Manchester, 5 March 1862

Dear Moor,

Enclosed POST OFFICE ORDER for £2, Camden Town. The book went off long ago, i.e. on 9 October, in a parcel to our agent E. Schröder in Amsterdam, and was enclosed in bale no. 118 for B. ter Haar and Son of that city. I enclosed a note to Schröder at the time, asking him to see to the thing. Everything was correctly addressed to your cousin;[2] so all he can do, if he hasn't got it yet, is approach Schröder.

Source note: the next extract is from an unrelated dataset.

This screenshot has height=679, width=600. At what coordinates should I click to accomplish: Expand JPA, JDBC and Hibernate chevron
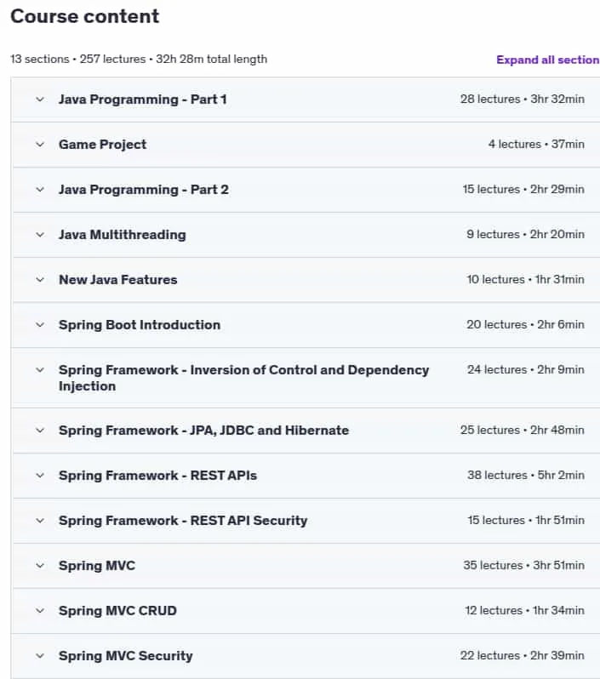coord(40,431)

You shall have the article.[3] The braggarts of the South are now getting a splendid thrashing. Most cheering of all is the reception met with everywhere by the gunboats on the Tennessee river as far up as Florence, Alabama (here the mussel shoals begin, disrupting navigation). So in west Tennessee, in the plains, the majority is also decidedly pro-Union. 15,000 prisoners, including Johnston, the Confederates' best general, who decided Bull Run by his rapid concentration on the centre, is no laughing matter.[4]

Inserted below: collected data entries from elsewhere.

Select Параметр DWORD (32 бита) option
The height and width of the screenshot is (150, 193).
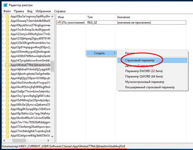coord(144,71)
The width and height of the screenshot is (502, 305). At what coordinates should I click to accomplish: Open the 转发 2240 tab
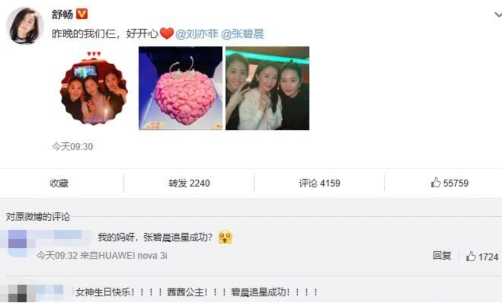(x=189, y=183)
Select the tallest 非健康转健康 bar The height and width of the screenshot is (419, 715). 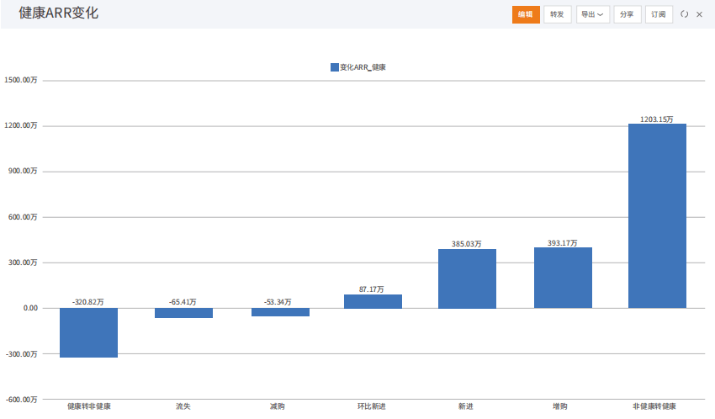point(657,216)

I shall be seeing Lupus this evening. If he can advance me something until 1 July, I shall get it for you. I myself shall be au sec[5] until then. Should there be [no] peace or some other settlement in America, it may well be that my total income from 1 July 1861-62 will be reduced to £100 and I shall thus run into debt. We have a whole heap of goods and can't sell a thing and, if we are saddled with them until matters in America have been straightened out, we are likely to lose all the profit made up till the end of December.[6] However, I imagine the scrap will continue, for I don't see how the fellows can make peace.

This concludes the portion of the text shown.